Politically Opportunistic Attempts to Gut U.S. Shipping Laws Jeopardize National Security and the Economy

Published December 14, 2017

Americans should be alarmed by recent calls for repeal of the Jones Act, a 1920 law requiring that merchant vessels navigating between U.S. ports must be manufactured and flagged in the U.S., owned and operated by American companies, and crewed by American citizens. Passed in the wake of World War I to ensure that the United States maintained a vital sea transport capacity in the event of future conflict, the law has been vital to U.S. national security and economic strength for almost 100 years.

Today, the Jones Act strengthens homeland security by reducing the risks of weapons of mass destruction infiltration, terrorism, crime, and illegal immigration associated with inadequately screened foreign crews operating on America’s 25,000 miles of inland waterways and 95,000 miles of shoreline.  On the economic front, the statute preserves a shipbuilding and ship repair industrial base that ensures the United States has adequate sealift capabilities under direct national control to support recovery efforts during national emergencies like Hurricane Maria, supports almost 500,000 jobs, and generates nearly $100 billion in output annually.

Critics calling for repeal of the Jones Act advance several unsound arguments that not only fail to acknowledge these substantial national security, disaster recovery, and economic benefits, but also expose the country to grave new threats.
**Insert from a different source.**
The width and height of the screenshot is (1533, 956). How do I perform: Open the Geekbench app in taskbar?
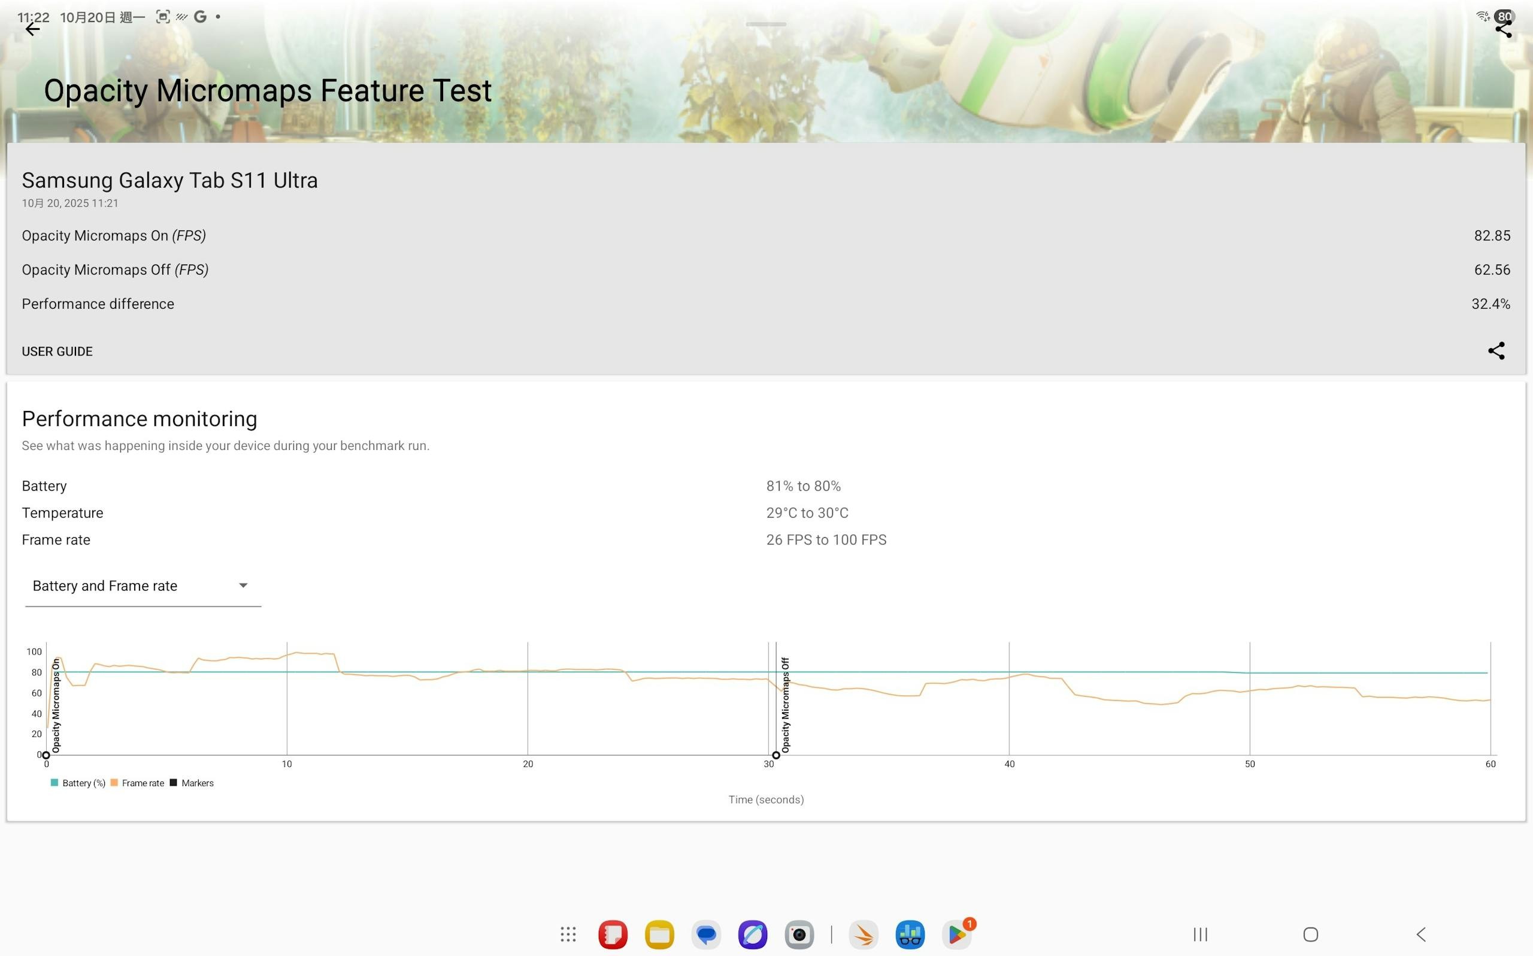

The most potentially catastrophic danger is increasing the threat of attack from weaponized shipping containers.  U.S. policy has already recklessly endangered the nation in this regard by allowing Gulftainer, a UAE-based firm with ties to the Russian state-owned exporter of Moscow’s Club-K shipping container cruise missile system, to assume control of a 35-year lease to operate the strategic Port Canaveral, Florida marine terminal without appropriate security review.

Unbelievably, Gulftainer executive Dr. Jafar Dhia Jafar, brother of the firm’s co-owner, is Saddam Hussein’s former top nuclear weapons scientist and worked closely with the Russian government to design a miniature “beach ball” nuclear warhead for the Club-K system. Dr. Jafar has also collaborated with the governments of Iran, North Korea, Iraq, and Syria on weapons of mass destruction proliferation activities and was on the U.S. military’s high-value target list during the Iraq War

The U.S. cannot risk allowing foreign container traffic on its inland waterways after the Port Canaveral debacle, nonetheless at a time when the transportation industry is endeavoring to increase container trade on interior river networks.  Several federal agencies also have identified foreign crews as potential sources of terrorism, criminal, and illegal immigration risk.  Opening America’s vast riverine interior to foreign navigation would therefore create overwhelming monitoring and surveillance problems our homeland security and law enforcement agencies could not possibly manage effectively.

A flurry of ill-considered attacks on the Jones Act on disaster recovery and economic grounds have also come from critics of the post-Hurricane Maria relief effort in Puerto Rico who wrongly blame the Jones Act for the difficulties frustrating the island’s recovery.  They contend that the Jones Act has reduced the shipping tonnage available to resupply Puerto Rico, slowed delivery of supplies, and increased shipping costs by preventing foreign carriers from calling on Puerto Rican ports.  None of these assertions withstand scrutiny.

To the contrary, the Jones Act has ensured reliableuninterrupted shipping service to Puerto Rico by guaranteeing the availability of American-owned vessels providing direct service between the United States and the island, a benefit that shouldn’t be taken for granted. Indeed, a comprehensive evaluation of the effects of the Jones Act on Puerto Rico by the Government Accountability Office (GAO) in 2013 noted that repealing the Act runs the risk of undermining the reliability of shipping service to the island, raises the possibility of service interruptions, and could increase prices as well as price volatility as rates are influenced by less stable international markets.

Claims that relief from Jones Act requirements would reduce shipping costs are also misguided.  It is troubling these arguments never acknowledge that the cost advantages of foreign shipbuilders and carriers stem largely from illegitimate practices such as currency manipulation, government subsidies, and failure to comply with U.S. standards for worker safety, environmental responsibility, and human rights.  Assessments by the GAO and New York Fed suggest that these cost advantages would be significantly diminished if foreign carriers had to comply with U.S. standards.  These studies also emphasize that there is no reliable, systematic evidence that the Jones Act has increased shipping costs to Puerto Rico, further invalidating the claims of critics to the contrary.

There are many steps that policymakers can take to increase America’s national security and economic competitiveness but repealing the Jones Act is not one of them. At a time when threats to national security continue to grow, both domestically and abroad and America faces increasing economic challenges from countries overseas, America would be unwise to repeal the Jones Act and should continue to support this proven law.